What mattered, though, wasn’t the outcome so much as its meaning. Someone mentioned that the past three years had been an all-too-expensive experiment; another participant opined that it hadn’t even been an experiment. The reasons for closing down the product line were obvious enough: powerful competitors with a better product, little product differentiation, premium pricing and a host of others. So why did this sophisticated and successful company launch the product range in the first place?
The group was puzzled. The obvious answers like poor management were clearly wrong. The same people were running a highly successful core business and obviously ran a tight ship. Yet, the cascade of events that led to our workshop is both typical and insidious, and it goes to the heart of decision making in large companies.
Seeing innovation as a three act play
The story usually starts the same way. The first act sees senior leaders discussing an exciting new strategic opportunity area (SOA). The opportunity is sizable and the company has the right capabilities and assets. The senior leaders quickly commission some additional studies and become even more convinced of the opportunity. The decision to move forward seems like a sensible one.
In act two, the leaders instruct the business units to start developing solutions. However, no dedicated resources are assigned and the part-time team has little experience in discovering and blueprinting new business models. The team members are still responsible for the core business and their key performance indicators (KPIs) remain unchanged. Predictably, little happens and by the end of act two, the senior leaders become increasingly frustrated by the lack of progress.
Towards the end of act two, the leaders become more directive and tell the business units to launch something. The business unit heads then decide that it’s politically more prudent to launch something rather than try to prove that there is no business opportunity in the SOA. After all, simply because they have not found a good business model does not mean that one does not exist. The product team is then directed to select the most plausible model but the team is very aware of the shortcomings of all the opportunities that they have identified.
The start of act three see a worried project team launching a new product range that they don’t believe in. We find senior leaders who are delighted by the new launch, business unit heads who are happy about maintaining their ‘can-do’ reputation, a project team that is relieved to focus on something else and a product range that is struggling.
As we head toward the climax of the story, the business units treat the new launch like another core business making additional investments into marketing, sales, production and the supply chain. The project continues to be managed by part time by those who have many other responsibilities and unrelated KPIs. The story ends up in a workshop where an open discussion quickly reveals that the product range has few chances of success and should be discontinued.
It’s revealing that at each stage of the process, the project team understood the shortcomings of the new business model and could accurately analyze why it struggled and ultimately failed. The challenge was not one of understanding, but rather one of the political dynamics around decision making and communication in a large corporate setting.
It’s these political dynamics that senior leaders have to address to re-write the play.
Working towards a happier outcome
There are five actions that could have led to a better place.
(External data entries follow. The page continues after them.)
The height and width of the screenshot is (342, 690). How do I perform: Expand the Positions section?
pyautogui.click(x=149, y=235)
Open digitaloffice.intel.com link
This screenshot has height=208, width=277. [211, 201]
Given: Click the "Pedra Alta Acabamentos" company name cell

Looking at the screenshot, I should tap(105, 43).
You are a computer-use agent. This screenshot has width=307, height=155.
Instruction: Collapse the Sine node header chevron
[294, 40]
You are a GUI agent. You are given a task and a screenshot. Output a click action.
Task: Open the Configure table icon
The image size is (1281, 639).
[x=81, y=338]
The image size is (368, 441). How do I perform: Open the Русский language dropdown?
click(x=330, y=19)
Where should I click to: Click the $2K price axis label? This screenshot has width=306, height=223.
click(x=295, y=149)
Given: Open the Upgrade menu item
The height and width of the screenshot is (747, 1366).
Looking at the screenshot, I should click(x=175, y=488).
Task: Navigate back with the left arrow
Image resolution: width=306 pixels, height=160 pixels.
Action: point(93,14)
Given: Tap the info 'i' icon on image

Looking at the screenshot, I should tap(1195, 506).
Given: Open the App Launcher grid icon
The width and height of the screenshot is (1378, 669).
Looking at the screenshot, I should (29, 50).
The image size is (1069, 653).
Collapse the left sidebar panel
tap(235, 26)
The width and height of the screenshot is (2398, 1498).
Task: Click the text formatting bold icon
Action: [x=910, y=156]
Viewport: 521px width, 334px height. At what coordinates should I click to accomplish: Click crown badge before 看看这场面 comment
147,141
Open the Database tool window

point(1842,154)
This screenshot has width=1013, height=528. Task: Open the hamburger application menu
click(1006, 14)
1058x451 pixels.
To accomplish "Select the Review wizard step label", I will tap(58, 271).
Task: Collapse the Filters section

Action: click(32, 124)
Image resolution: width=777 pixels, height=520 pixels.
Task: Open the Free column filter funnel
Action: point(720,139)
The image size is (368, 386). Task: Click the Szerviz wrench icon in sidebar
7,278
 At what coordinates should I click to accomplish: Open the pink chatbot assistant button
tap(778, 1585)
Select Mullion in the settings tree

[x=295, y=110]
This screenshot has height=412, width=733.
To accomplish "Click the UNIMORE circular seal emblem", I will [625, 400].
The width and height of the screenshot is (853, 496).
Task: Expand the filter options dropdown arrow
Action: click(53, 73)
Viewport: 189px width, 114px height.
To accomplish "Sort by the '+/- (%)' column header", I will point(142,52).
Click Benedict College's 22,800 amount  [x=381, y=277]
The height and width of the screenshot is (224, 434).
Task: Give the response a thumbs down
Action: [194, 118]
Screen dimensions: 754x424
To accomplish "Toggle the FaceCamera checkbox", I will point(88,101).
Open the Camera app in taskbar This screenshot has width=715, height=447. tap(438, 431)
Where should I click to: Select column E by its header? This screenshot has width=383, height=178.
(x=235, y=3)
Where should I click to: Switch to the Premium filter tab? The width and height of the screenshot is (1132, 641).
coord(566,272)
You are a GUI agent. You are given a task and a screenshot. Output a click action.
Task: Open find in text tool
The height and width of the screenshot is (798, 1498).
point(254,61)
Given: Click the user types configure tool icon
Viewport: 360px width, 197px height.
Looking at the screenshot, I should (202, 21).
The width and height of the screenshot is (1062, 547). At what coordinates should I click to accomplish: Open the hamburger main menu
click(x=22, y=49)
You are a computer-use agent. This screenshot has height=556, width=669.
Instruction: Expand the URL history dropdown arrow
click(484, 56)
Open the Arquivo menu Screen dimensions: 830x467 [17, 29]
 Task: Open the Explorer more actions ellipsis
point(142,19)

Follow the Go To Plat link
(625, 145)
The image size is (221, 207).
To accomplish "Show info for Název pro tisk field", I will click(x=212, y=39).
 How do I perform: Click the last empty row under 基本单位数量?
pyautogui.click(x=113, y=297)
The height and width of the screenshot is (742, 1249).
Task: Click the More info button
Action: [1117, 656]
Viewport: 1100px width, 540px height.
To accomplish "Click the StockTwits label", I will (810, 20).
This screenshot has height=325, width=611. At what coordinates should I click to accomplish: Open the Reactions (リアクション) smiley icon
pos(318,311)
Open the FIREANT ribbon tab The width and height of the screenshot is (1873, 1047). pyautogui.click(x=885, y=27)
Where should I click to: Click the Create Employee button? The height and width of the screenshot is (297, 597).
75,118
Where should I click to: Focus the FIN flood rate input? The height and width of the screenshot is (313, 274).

1. Follow a disciplined innovation process that mitigates the risks and uncertainties of business model innovation.
2. Dedicate experienced full time resources to the project. These resources can be internal or external, but they should have right skill sets and resumes. They should be supported by engaged senior leaders.
3. Align the motivations and priorities of the business unit leaders and project team. This usually means adjusting the KPIs, even on a temporary basis.
4. Insist on absolute candor in the project review meetings. Here it often helps to involve outsiders who can look at the opportunity dispassionately and objectively. Leaders must make clear that if the right innovation discipline is followed, there are no penalties in discontinuing a project.
5. Senior leaders must set learning rather than launching as the primary objective of the effort. The operative question must be: ‘what have we learned’ rather than ‘when will we launch’?
All these steps are no doubt different from how the core business operates. Different process, different resourcing, different KPIs, and different strategic objectives. It’s a form of leadership that requires flexibility and very deliberate decision making. However, these five steps are intuitive and simple and will significantly increase your chances of innovation success. Good luck!
Pontus Siren is a partner at Innosight based at its Asia-Pacific headquarters in Singapore.